Monday, November 29, 2004

11/29/04 - Berlin, GER

I went to my tenth high school reunion just before leaving for europe.

alcohol - 1
amanda - 0

Ah, not only did the good old days wash over me with an infinite sea of hi-I-hear-you're-doing-very-wells but I tasted the sweet taste of being hungover and ill in an airport. My late teens and early twenties all over again.
Thank fucking god they're gone.

I simply pray that I didn't do anything more embarrassing than my clouded memory can dredge up.

I did get to feel the re-creation of an ultimate High School Moment. I was in the ladies room of the trashy euro-bar
that housed the reunion, relating to some old friends the story of whacking off in physics(how, you ask? cleverly, and under multiple large, flowing, gothic skirts) while staring directly into the eyes of the ultimate heather-like volleyball girl who I considered my spiritual nemesis (thinking, as I achieved orgasm, something terribly arrogant along the lines of "you will never be free, you will never be free...."). As I finished relating the story in the reunion bathroom, a heather-like friend of the ultimate heather appeared out of a nearby stall and looked at me, flipping heather-yet-now-soccer-mom hair and said: "Yeah right", while rolling her eyes heavenward and storming out of the bathroom. Ah, right back at home. Of course, I took the opportunity to relate this story to anyone who was willing to listen for the rest of the night.
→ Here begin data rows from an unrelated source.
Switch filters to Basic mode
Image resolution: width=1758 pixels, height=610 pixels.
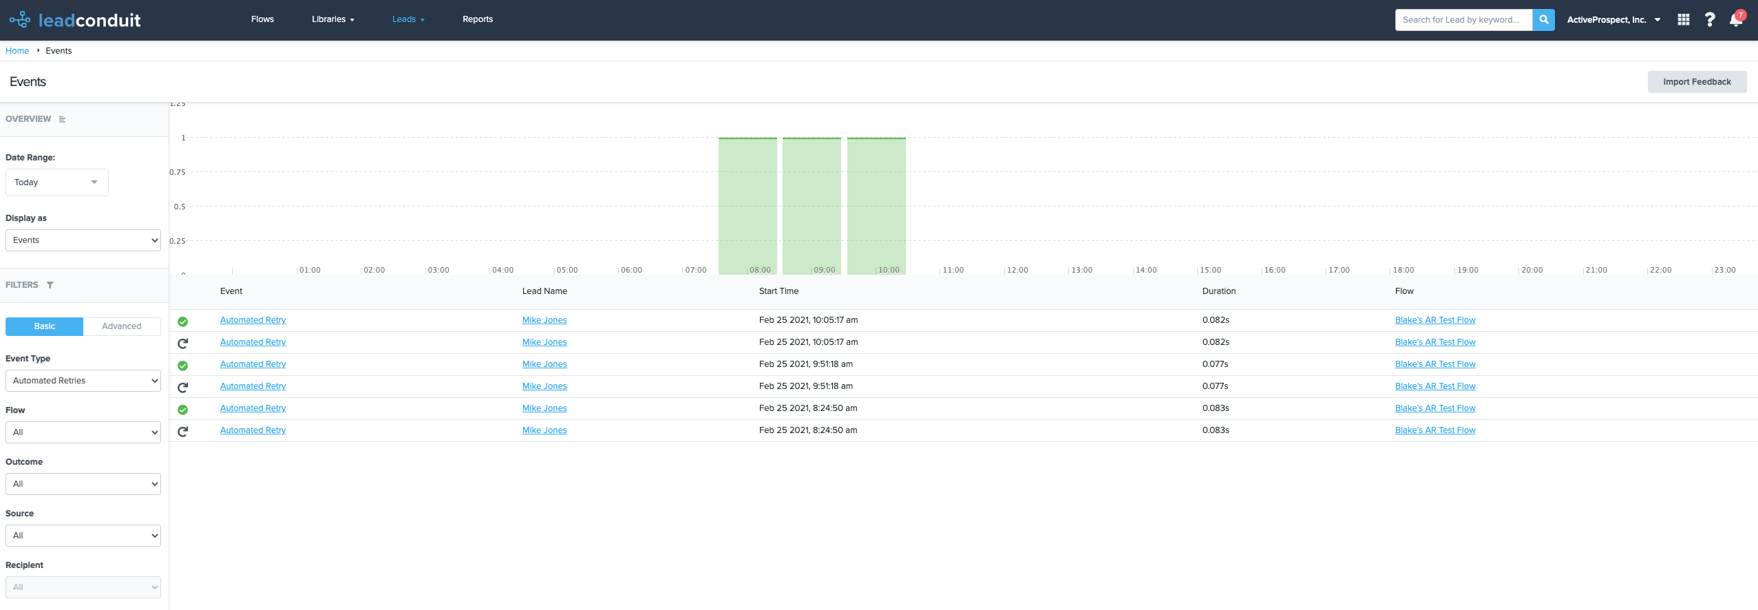[x=45, y=326]
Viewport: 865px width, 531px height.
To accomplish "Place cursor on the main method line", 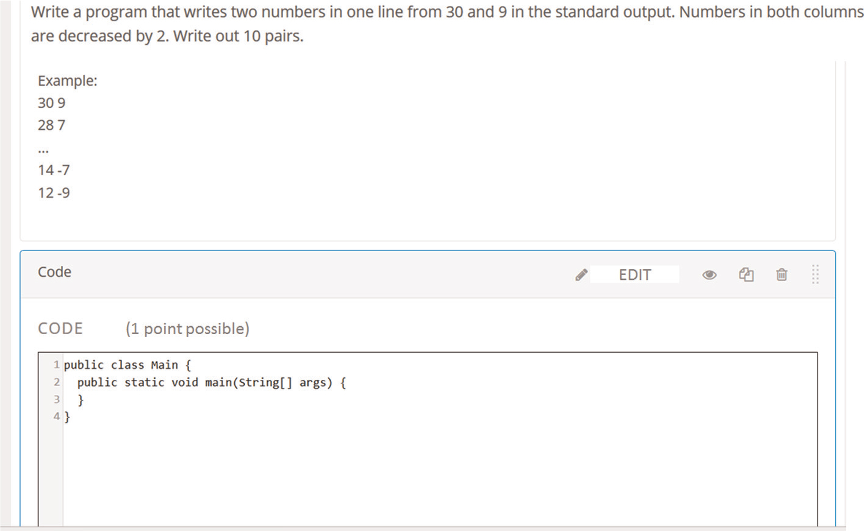I will pyautogui.click(x=211, y=383).
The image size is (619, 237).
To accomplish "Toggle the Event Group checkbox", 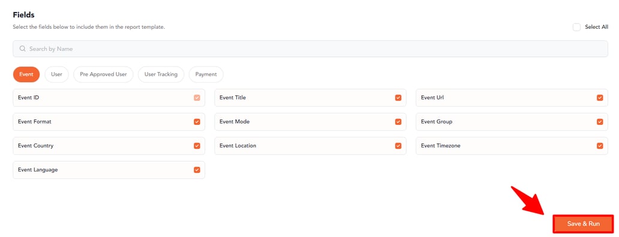I will [600, 122].
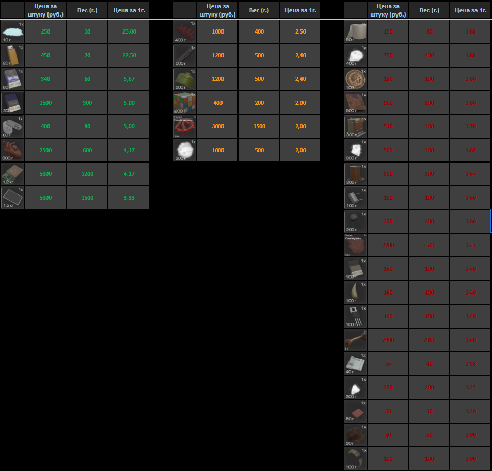
Task: Select the gray dog tags item icon
Action: (12, 126)
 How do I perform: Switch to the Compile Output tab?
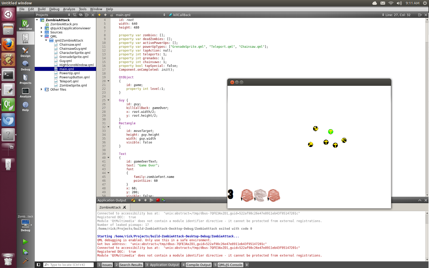(199, 265)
Several drinks later, I snogged the football-team-captain-freak-basher who used to make my life a living helln after a short discussion and mutual truce. A large crowd gathered around us in a circle and applauded. A very West Side Story Moment.
I've since emailed my friend M. to see if anything of a less tasteful nature occurred.

Writing it all here in my public confessional makes me feel better, but I'm actually pretty horrified with myself. There was my chance to put them all to shame with my newly-found adulthood and maturity and I probably came off like a loudmouthed and bloated fool. In my defense, the fog of insecurity in the room was so thick that barely anyone could see straight and the open bar didn't help. I'll make up for it in 2014.

Berlin is as I always experience it: large, empty, cold and hard to find.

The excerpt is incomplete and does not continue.